Working data →
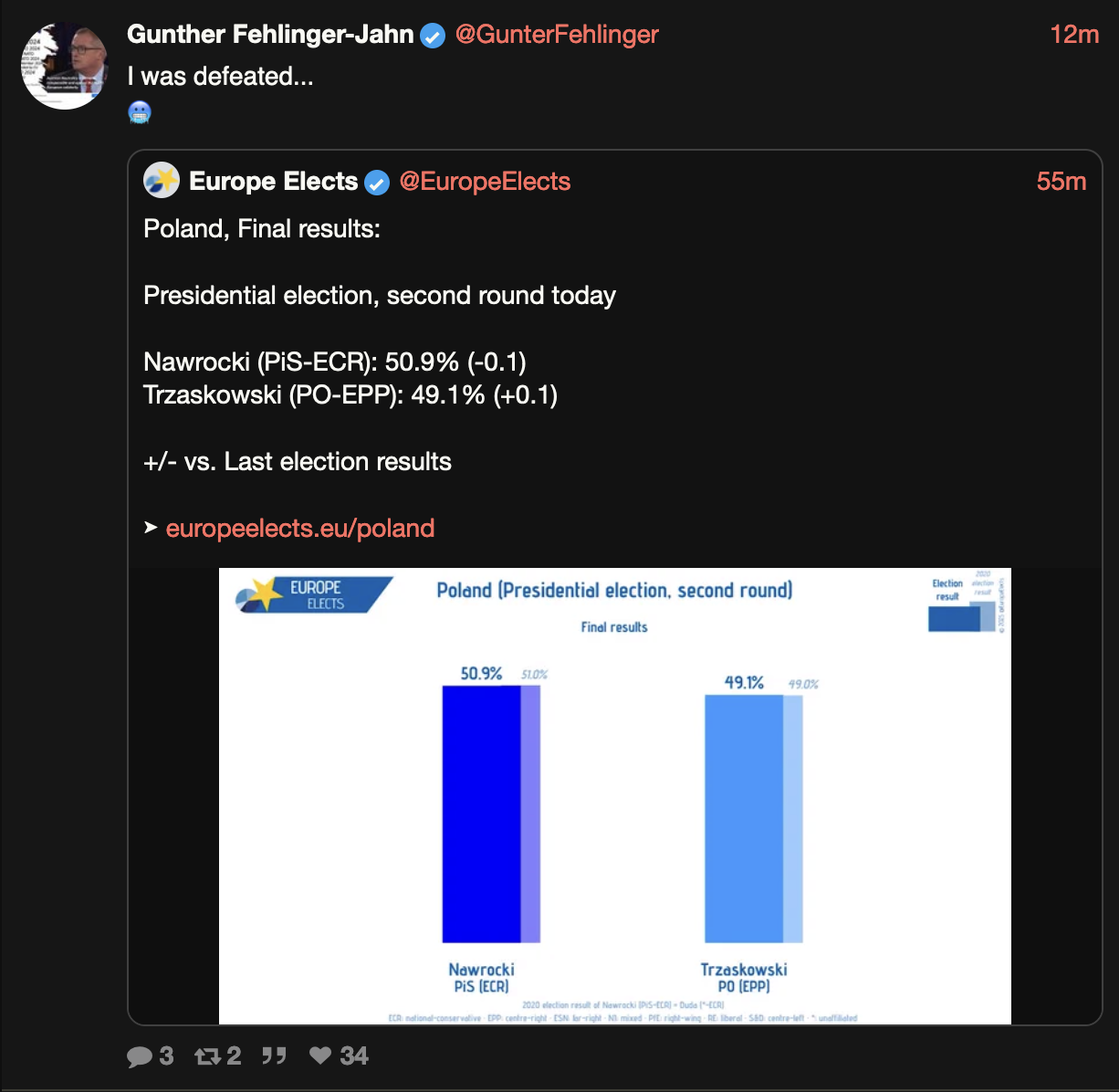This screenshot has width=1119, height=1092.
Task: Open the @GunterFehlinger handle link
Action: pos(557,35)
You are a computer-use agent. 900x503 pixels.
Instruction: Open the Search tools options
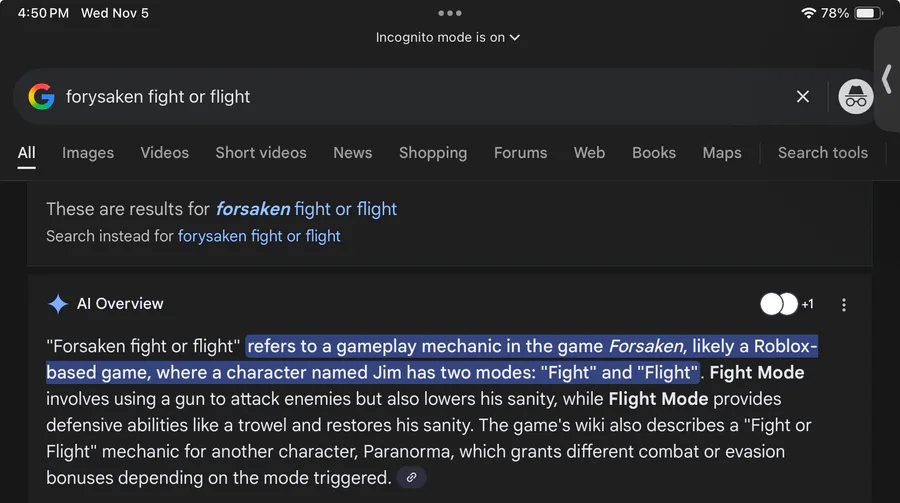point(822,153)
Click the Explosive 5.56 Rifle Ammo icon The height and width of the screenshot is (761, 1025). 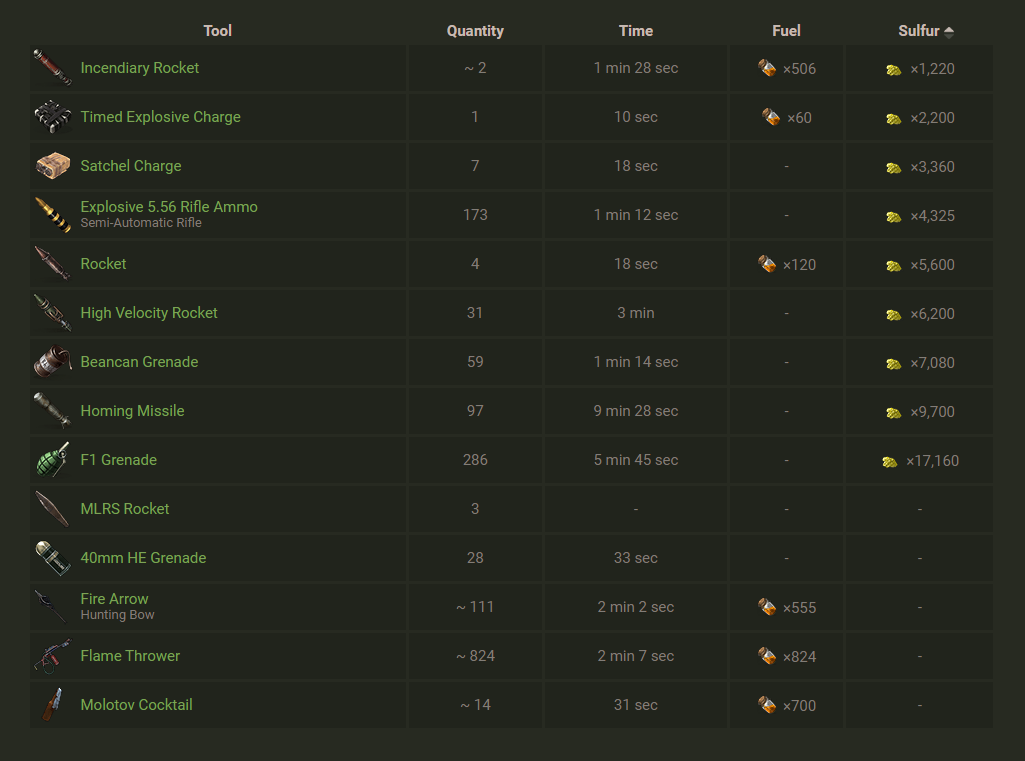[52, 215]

---

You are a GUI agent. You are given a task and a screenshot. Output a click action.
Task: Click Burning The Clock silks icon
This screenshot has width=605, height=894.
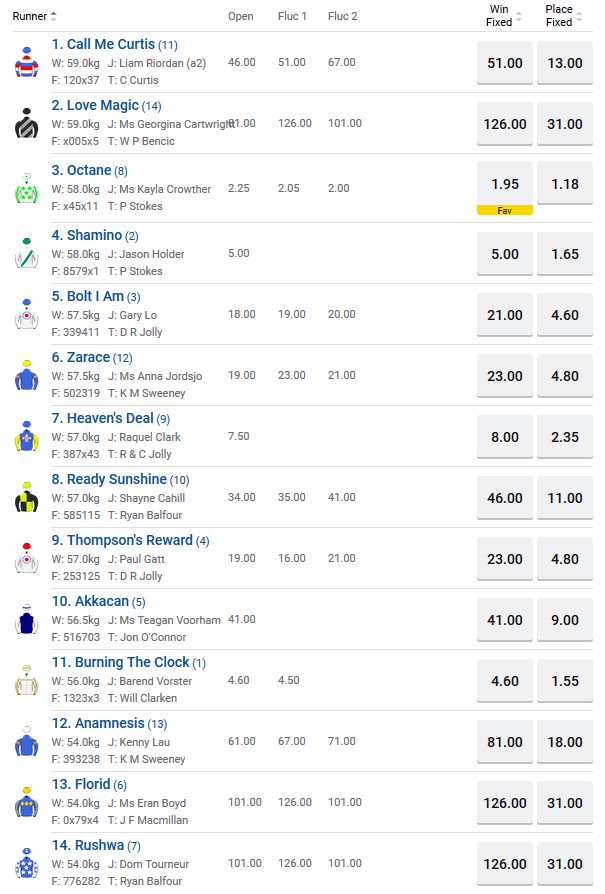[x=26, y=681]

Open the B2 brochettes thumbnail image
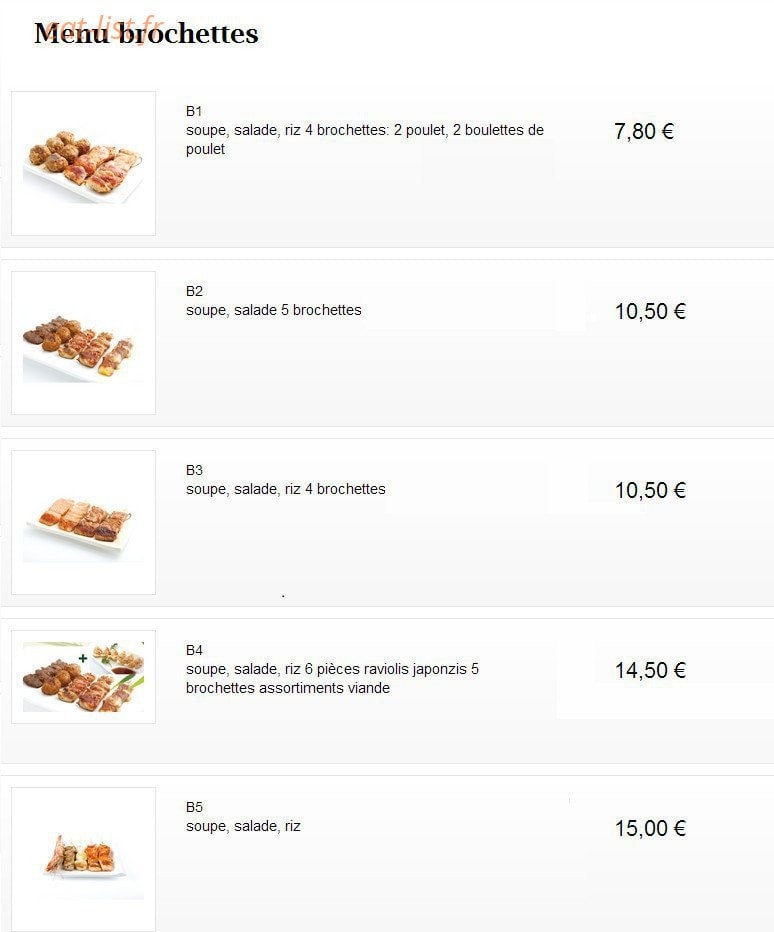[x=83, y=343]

Work order →
Go through the records above, find each line with the string "agent", and copy it.

Expected answer →
You are a computer-use agent. 900x503 pixels.
You are a GUI agent. You are given a task and a screenshot. Output a click action.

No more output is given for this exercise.